= TRECHO DO TEXTO =

====

É certo que o isolamento social inviabiliza alguns empreendimentos que acabam tendo uma perda definitiva de receita, como bares, restaurantes e pequenos comércios. Já em outros estabelecimentos, em especial do setor de saúde, a crise provoca uma escassez de demanda, a ser regularizada no futuro: pessoas adiam tratamentos e consultas que serão realizadas tão logo sejam suspensas as medidas restritivas ao seu funcionamento.

Mas, afinal, o fato do príncipe poderá ser invocado pelo empregador que despedir empregados neste momento?

Tenho a convicção de que a resposta é negativa!

====

= ORDEM DE TRABALHO A =
Segundo o trecho do texto, o que a crise provoca nos estabelecimentos do setor de saúde?
= ORDEM DE TRABALHO B =
Enumere os empreendimentos que, conforme o trecho do texto, acabam tendo uma perda definitiva de receita com o isolamento social.
= ORDEM DE TRABALHO C =
Transcreva a passagem do trecho do texto que vai de "É certo que" até "empregados neste momento?", incluindo essas palavras.

====

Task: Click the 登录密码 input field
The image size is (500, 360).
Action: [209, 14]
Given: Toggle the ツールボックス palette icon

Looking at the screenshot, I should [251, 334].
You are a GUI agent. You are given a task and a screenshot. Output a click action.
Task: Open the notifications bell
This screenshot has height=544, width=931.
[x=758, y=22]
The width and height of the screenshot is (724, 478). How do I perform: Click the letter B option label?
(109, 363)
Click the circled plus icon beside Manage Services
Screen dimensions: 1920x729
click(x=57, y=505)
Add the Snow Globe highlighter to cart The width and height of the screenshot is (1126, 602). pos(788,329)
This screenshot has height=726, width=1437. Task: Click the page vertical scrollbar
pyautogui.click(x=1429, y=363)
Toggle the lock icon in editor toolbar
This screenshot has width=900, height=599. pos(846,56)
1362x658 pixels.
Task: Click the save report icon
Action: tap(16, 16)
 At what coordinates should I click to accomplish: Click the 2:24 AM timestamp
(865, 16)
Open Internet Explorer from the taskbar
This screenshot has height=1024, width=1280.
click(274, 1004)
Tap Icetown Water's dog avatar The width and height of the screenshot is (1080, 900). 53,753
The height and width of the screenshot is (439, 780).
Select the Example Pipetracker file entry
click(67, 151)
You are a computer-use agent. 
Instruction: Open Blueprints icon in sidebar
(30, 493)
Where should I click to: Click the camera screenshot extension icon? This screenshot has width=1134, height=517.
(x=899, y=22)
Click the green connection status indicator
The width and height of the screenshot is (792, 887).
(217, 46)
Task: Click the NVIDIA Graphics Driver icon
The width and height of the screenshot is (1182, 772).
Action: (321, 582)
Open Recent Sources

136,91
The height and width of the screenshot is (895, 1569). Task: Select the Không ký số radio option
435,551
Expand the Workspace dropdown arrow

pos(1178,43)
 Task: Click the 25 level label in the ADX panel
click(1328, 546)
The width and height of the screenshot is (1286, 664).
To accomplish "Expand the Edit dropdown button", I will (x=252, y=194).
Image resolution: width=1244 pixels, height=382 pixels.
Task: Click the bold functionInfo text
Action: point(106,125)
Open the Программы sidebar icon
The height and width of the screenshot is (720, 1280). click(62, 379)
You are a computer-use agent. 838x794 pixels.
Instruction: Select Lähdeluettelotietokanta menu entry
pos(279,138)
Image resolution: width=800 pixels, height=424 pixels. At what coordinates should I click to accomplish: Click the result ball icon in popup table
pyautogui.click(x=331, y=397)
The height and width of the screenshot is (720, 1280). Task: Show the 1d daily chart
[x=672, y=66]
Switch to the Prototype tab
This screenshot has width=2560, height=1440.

====

= RESPOSTA FINAL A =
Uma escassez de demanda, a ser regularizada no futuro.

= RESPOSTA FINAL B =
Bares, restaurantes e pequenos comércios.

= RESPOSTA FINAL C =
É certo que o isolamento social inviabiliza alguns empreendimentos que acabam tendo uma perda definitiva de receita, como bares, restaurantes e pequenos comércios. Já em outros estabelecimentos, em especial do setor de saúde, a crise provoca uma escassez de demanda, a ser regularizada no futuro: pessoas adiam tratamentos e consultas que serão realizadas tão logo sejam suspensas as medidas restritivas ao seu funcionamento.

Mas, afinal, o fato do príncipe poderá ser invocado pelo empregador que despedir empregados neste momento?